Cette dernière s'apprête à répliquer, mais s'immobilise dans son mouvement. Elle se tourne vers moi, et une lueur d'effroi traverse son regard. Thalya se retourne, puis se fige à son tour.

Je me tiens au milieu du salon, entre le canapé et la télévision. Une cascade de larmes mouille mes vêtements. Certaines s'écrasent sur le parquet. Je serre les poings, si fort que mes bras en tremblent. J'articule lentement, avec la plus grande difficulté :

- Tout s'explique maintenant.

Je m'effondre. Je crois m'effondrer. Thalya lâche sa cigarette et s'engouffre dans le salon pour me retenir, mais je me suis déjà enfuie dans ma chambre. Je me laisse tomber sur le sol, et m'appuie contre la porte pour la maintenir fermée. Thalya frappe contre le bois pour rentrer. Ses supplications et ses excuses ne sont plus que des murmures, rapidement emportés par le brouhaha de mon esprit.

Fatalement, je ne serai jamais celle qu'elle désire, alors que j'ai tout fait pour l'être.

Mes sanglots redoublent. Mes cris de douleur sont étouffés par mes pleurs. J'aplatis mes mains contre ma poitrine qui me fait terriblement souffrir. C'est bien pire qu'une crise d'angoisse. À chacune de mes respirations, mon coeur se contracte davantage. J'ai si mal que je crois mourir petit à petit. La souffrance est telle que pour l'instant, je n'ai qu'un seul souhait : disparaître pour qu'elle s'arrête.

Mais Thalya continue de se lamenter derrière la porte.

- Je t'en supplie, je peux t'expliquer ! Adélie, pitié, je t'aime ! Je sais que j'aurais sans doute dû t'en parler, mais j'avais tellement peur que tu ne comprennes pas.. S'il-te-plaît, ne m'abandonne pas ! Laisse-moi une chance de tout t'expliquer !

J'essuie rageusement mes larmes. Je me lève, hors de moi. J'ai rarement été aussi en colère. J'ouvre la porte, à la surprise de Thalya et d'Alycia.

- Je ne veux entendre aucune de tes excuses. Comme tu l'as déjà dit, je n'ai fait que te donner des secondes chances. Et tu m'as suffisamment bien montré que tu ne les méritais pas. C'est fini, Thalya. Je ne veux plus jamais te voir. Dans une semaine, tout au plus, j'aurai quitté l'appartement. Et tu ne me verras plus jamais.

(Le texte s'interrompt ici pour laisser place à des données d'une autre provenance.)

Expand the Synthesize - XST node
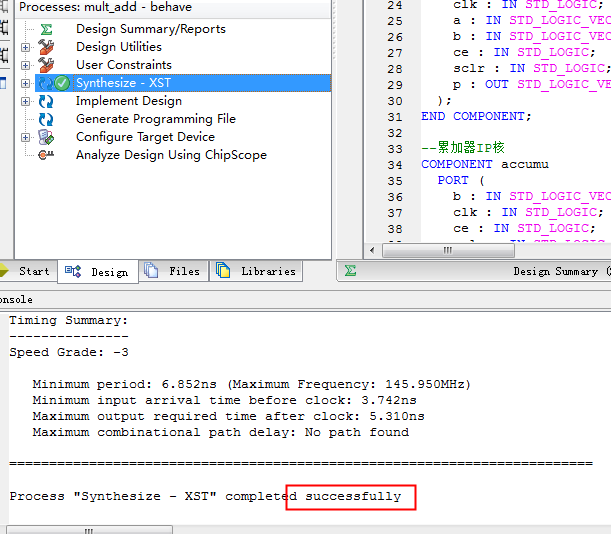This screenshot has width=611, height=534. coord(26,83)
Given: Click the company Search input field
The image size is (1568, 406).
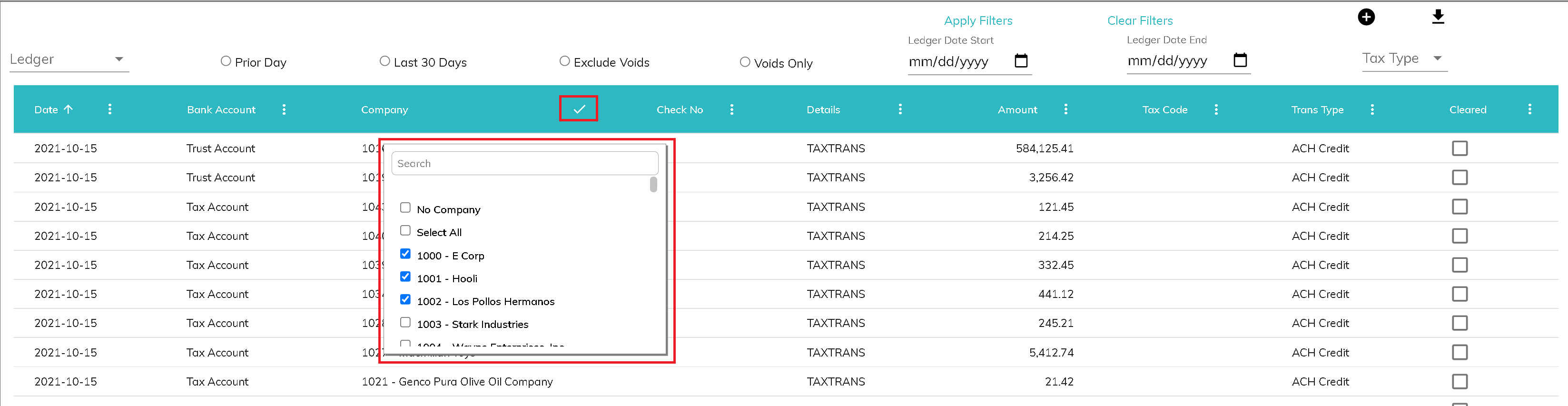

Je referme la porte dans un claquement qui empêche Thalya de répliquer. Elle s'effondre en larmes, de l'autre côté du mur. L'entendre pleurer pour la première fois achève de me briser le coeur. Je m'assois sur mon lit, avant de plonger mon visage dans mes mains.

J'ai mal. J'ai terriblement mal. Je m'attendais au pire, mais sûrement pas à cette situation : Thalya qui répète à Alycia qu'elle l'aime, alors que je n'ai pas entendu un seul mot d'amour de sa part, depuis des semaines. La douleur est bel et bien insupportable, et les larmes ne cessent de couler. J'ai envie de rappeler Manon, de lui dire de faire demi-tour et de venir me chercher. Comme si quitter cet appartement, cette ville, pouvait changer quoi que ce soit à mes sentiments. Comme si je pouvais retourner en arrière, au lycée, entourée de mes meilleures amies, et ignorer ce qu'est l'amour, et à quel point il peut être douloureux.